§ **Job**: Return every one of the following entries verbatim, keeping each line unchanged.

§ **Information supplied**:
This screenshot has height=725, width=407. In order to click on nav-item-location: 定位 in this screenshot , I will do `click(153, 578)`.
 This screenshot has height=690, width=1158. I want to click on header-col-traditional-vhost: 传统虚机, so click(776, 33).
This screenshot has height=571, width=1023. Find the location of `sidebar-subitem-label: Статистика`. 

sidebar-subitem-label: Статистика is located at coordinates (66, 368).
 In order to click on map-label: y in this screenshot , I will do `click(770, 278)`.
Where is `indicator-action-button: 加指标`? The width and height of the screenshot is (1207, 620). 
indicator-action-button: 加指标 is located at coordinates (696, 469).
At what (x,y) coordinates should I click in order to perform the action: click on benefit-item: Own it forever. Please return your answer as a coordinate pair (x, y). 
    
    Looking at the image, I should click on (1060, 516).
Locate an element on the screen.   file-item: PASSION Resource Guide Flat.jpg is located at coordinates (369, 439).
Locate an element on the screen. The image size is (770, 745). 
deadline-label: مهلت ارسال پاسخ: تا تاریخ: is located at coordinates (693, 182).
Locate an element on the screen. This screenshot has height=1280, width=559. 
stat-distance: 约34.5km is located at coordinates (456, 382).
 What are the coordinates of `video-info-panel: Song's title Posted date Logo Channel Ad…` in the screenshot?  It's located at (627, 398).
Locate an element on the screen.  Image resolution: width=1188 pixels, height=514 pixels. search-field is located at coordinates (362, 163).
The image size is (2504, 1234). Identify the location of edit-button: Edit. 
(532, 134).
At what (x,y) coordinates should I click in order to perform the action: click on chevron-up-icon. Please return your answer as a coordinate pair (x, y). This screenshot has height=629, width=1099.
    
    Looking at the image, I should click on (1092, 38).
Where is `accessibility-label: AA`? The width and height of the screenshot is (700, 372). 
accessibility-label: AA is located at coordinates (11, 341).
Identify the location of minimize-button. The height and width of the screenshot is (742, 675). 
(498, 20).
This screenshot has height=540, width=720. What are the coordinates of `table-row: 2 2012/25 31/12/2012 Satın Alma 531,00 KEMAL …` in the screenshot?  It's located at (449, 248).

§ **Output of the exercise**:
This screenshot has height=725, width=407. In order to click on nav-item-location: 定位 in this screenshot , I will do `click(153, 578)`.
 This screenshot has height=690, width=1158. I want to click on header-col-traditional-vhost: 传统虚机, so click(776, 33).
This screenshot has height=571, width=1023. Find the location of `sidebar-subitem-label: Статистика`. 

sidebar-subitem-label: Статистика is located at coordinates (66, 368).
 In order to click on map-label: y in this screenshot , I will do `click(770, 278)`.
Where is `indicator-action-button: 加指标`? The width and height of the screenshot is (1207, 620). 
indicator-action-button: 加指标 is located at coordinates (696, 469).
At what (x,y) coordinates should I click in order to perform the action: click on benefit-item: Own it forever. Please return your answer as a coordinate pair (x, y). 
    
    Looking at the image, I should click on (1060, 516).
Locate an element on the screen.   file-item: PASSION Resource Guide Flat.jpg is located at coordinates (369, 439).
Locate an element on the screen. The image size is (770, 745). 
deadline-label: مهلت ارسال پاسخ: تا تاریخ: is located at coordinates (693, 182).
Locate an element on the screen. This screenshot has height=1280, width=559. 
stat-distance: 约34.5km is located at coordinates (456, 382).
 What are the coordinates of `video-info-panel: Song's title Posted date Logo Channel Ad…` in the screenshot?  It's located at (627, 398).
Locate an element on the screen.  Image resolution: width=1188 pixels, height=514 pixels. search-field is located at coordinates (362, 163).
The image size is (2504, 1234). Identify the location of edit-button: Edit. 
(532, 134).
At what (x,y) coordinates should I click in order to perform the action: click on chevron-up-icon. Please return your answer as a coordinate pair (x, y). This screenshot has height=629, width=1099.
    
    Looking at the image, I should click on (1092, 38).
Where is `accessibility-label: AA`? The width and height of the screenshot is (700, 372). 
accessibility-label: AA is located at coordinates (11, 341).
Identify the location of minimize-button. The height and width of the screenshot is (742, 675). 
(498, 20).
This screenshot has height=540, width=720. What are the coordinates of `table-row: 2 2012/25 31/12/2012 Satın Alma 531,00 KEMAL …` in the screenshot?  It's located at (449, 248).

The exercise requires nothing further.